Intuitively, it seems that $|f(x) - f(y)|=|x - y|$ should stand for all $x, y$, following the same length condition.
Hint: $f$ must be monotone, so $(f(x)-f(y))/(x-y)$ should be the same for all $y \ne x$.
EDIT: To show $f$ is monotone: if $a < b < c$, $f((a,c)) = f((a,b)) \cup f((b,c)) \cup \{f(b)\}$. Now the length of $f((a,c))$ is the length of $(a,c)$, which is the sum of the lengths of $(a,b)$ and $(b,c)$, and thus the sum of the lengths of $f((a,b))$ and $f((b,c))$. The only way the union of two open intervals (plus a point) can have length equal to the sum of the lengths of the intervals is that those intervals are disjoint.

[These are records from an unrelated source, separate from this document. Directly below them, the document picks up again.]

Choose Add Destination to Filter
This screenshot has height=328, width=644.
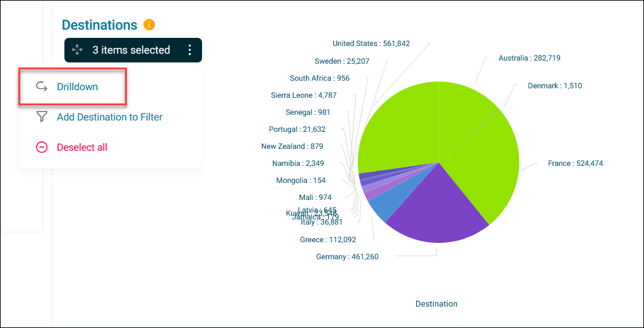(x=110, y=117)
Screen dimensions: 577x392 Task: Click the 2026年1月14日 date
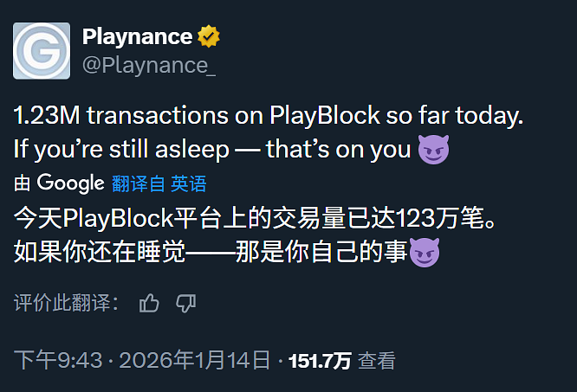(x=195, y=360)
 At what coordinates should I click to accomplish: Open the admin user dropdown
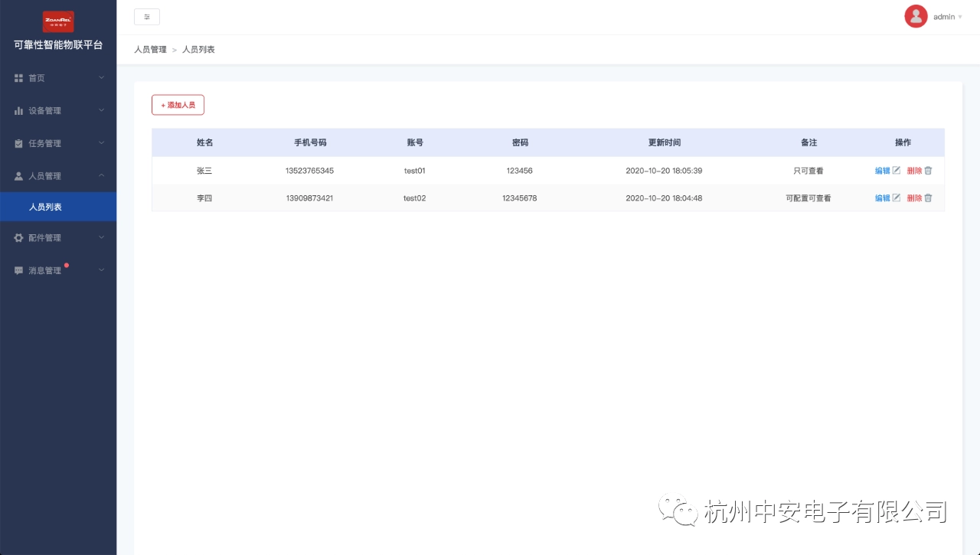(x=947, y=17)
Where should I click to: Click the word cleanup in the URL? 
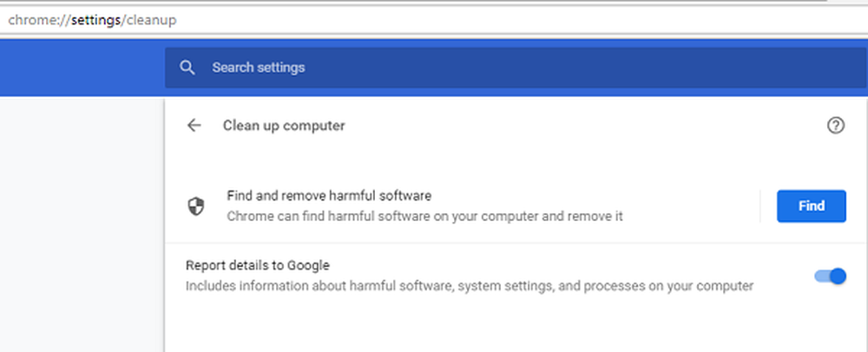152,21
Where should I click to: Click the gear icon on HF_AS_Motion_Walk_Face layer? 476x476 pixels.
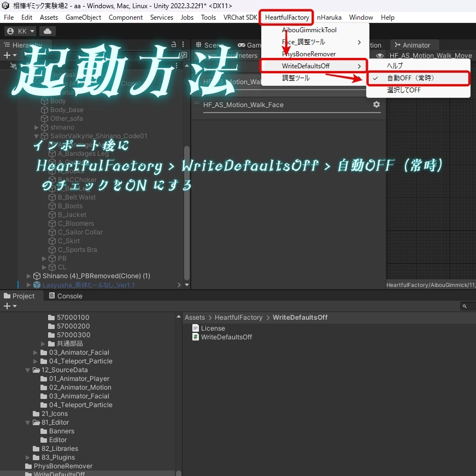click(x=377, y=105)
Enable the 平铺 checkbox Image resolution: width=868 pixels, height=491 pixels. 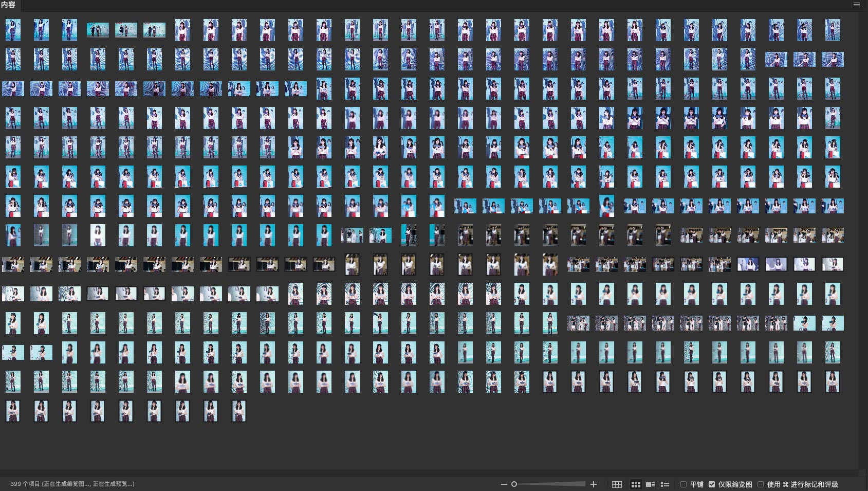pos(684,484)
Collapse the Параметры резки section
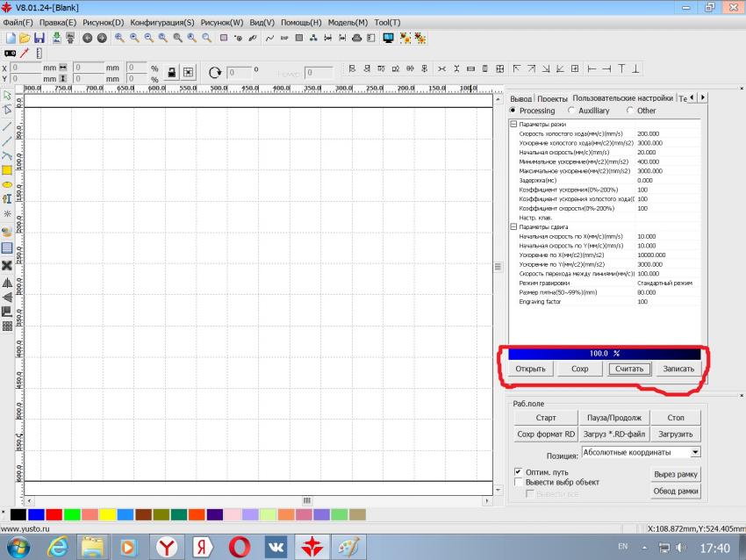 pos(513,124)
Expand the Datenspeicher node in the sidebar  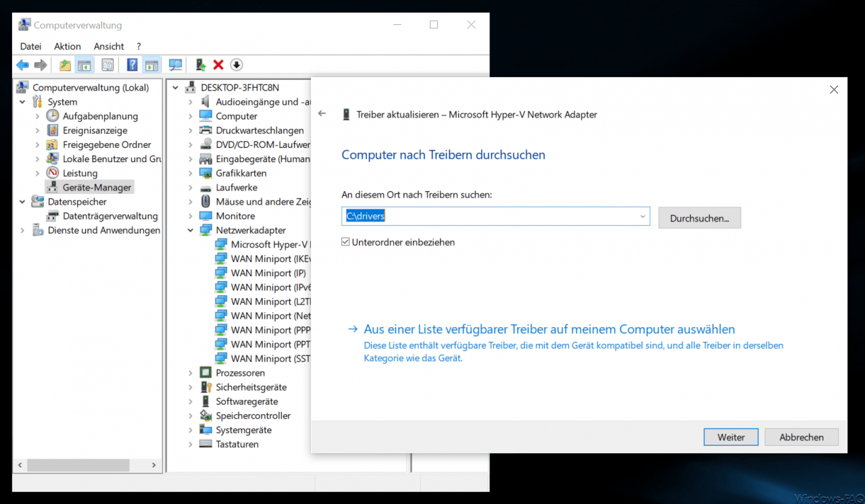coord(21,201)
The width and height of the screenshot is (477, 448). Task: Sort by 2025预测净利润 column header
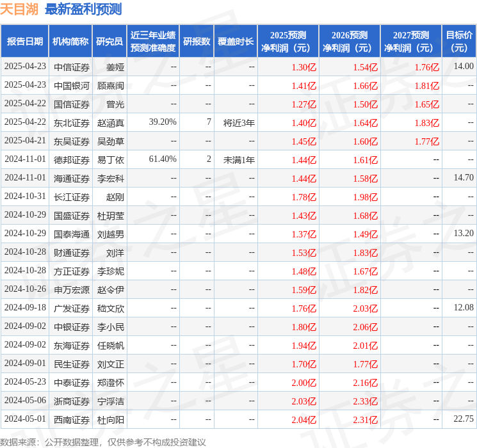pyautogui.click(x=288, y=42)
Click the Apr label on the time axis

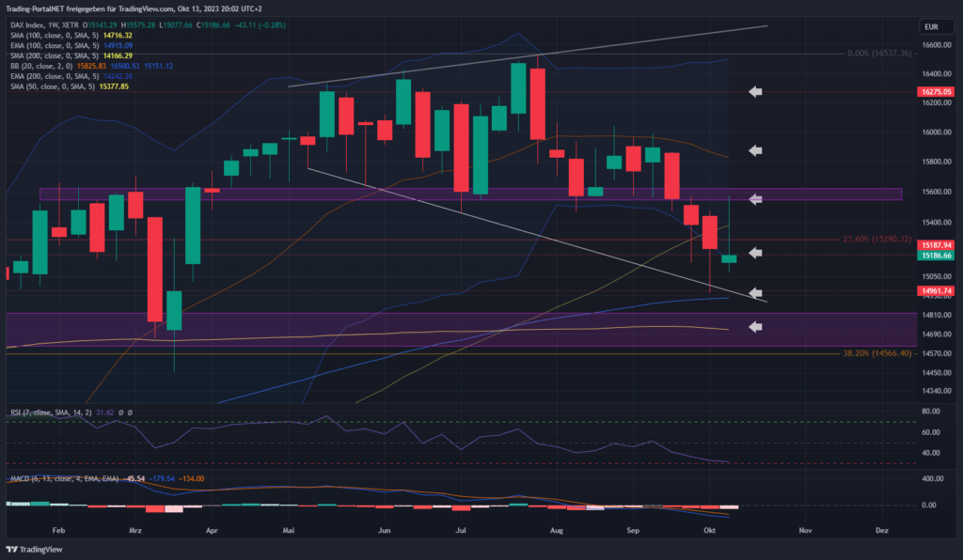tap(210, 530)
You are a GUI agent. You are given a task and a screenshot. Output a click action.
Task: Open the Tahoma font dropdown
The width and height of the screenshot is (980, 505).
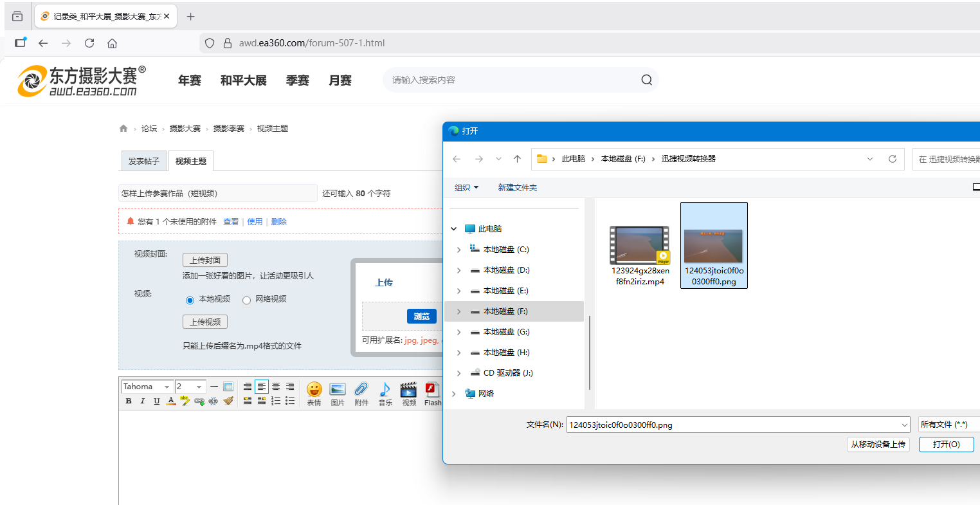tap(147, 387)
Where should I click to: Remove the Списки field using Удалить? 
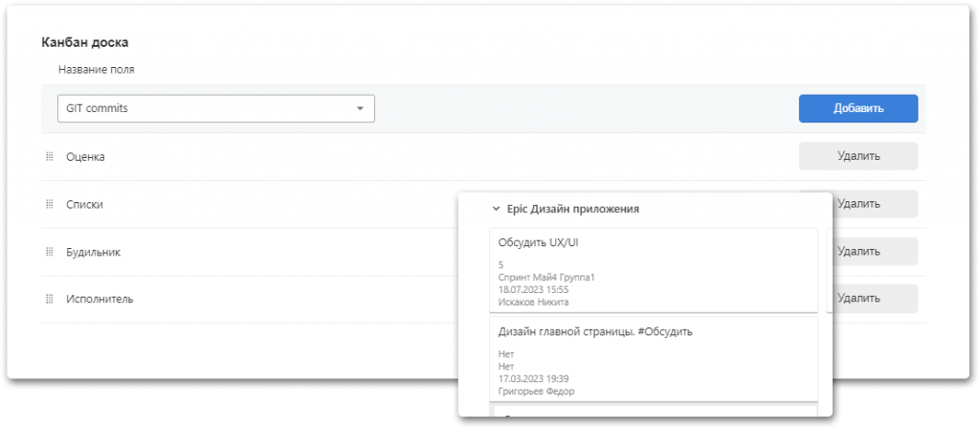coord(871,204)
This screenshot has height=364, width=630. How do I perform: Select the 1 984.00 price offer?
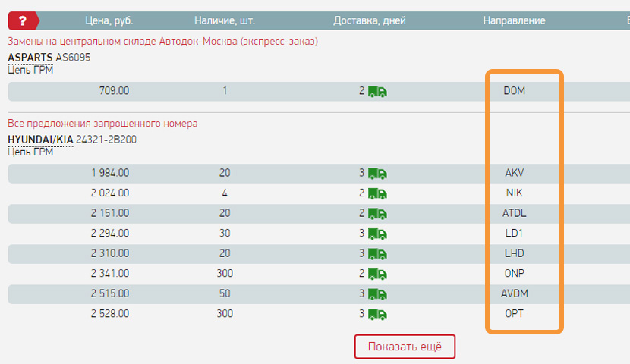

Now if $f$ was not monotone, there would be some $x < y < z$ such that $f(y)$ is not between $f(x)$ and $f(z)$: either $f(y) \ge \max(f(x), f(z))$ or $f(y) \le \min(f(x), f(z))$. Suppose $f(x) \le f(z) \le f(y)$ (the other cases will be similar). Then taking $a < x < y < b < z < c$, $f((a,b))$ and $f((b,c))$ both include $f(z)$ and are thus not disjoint, contradiction.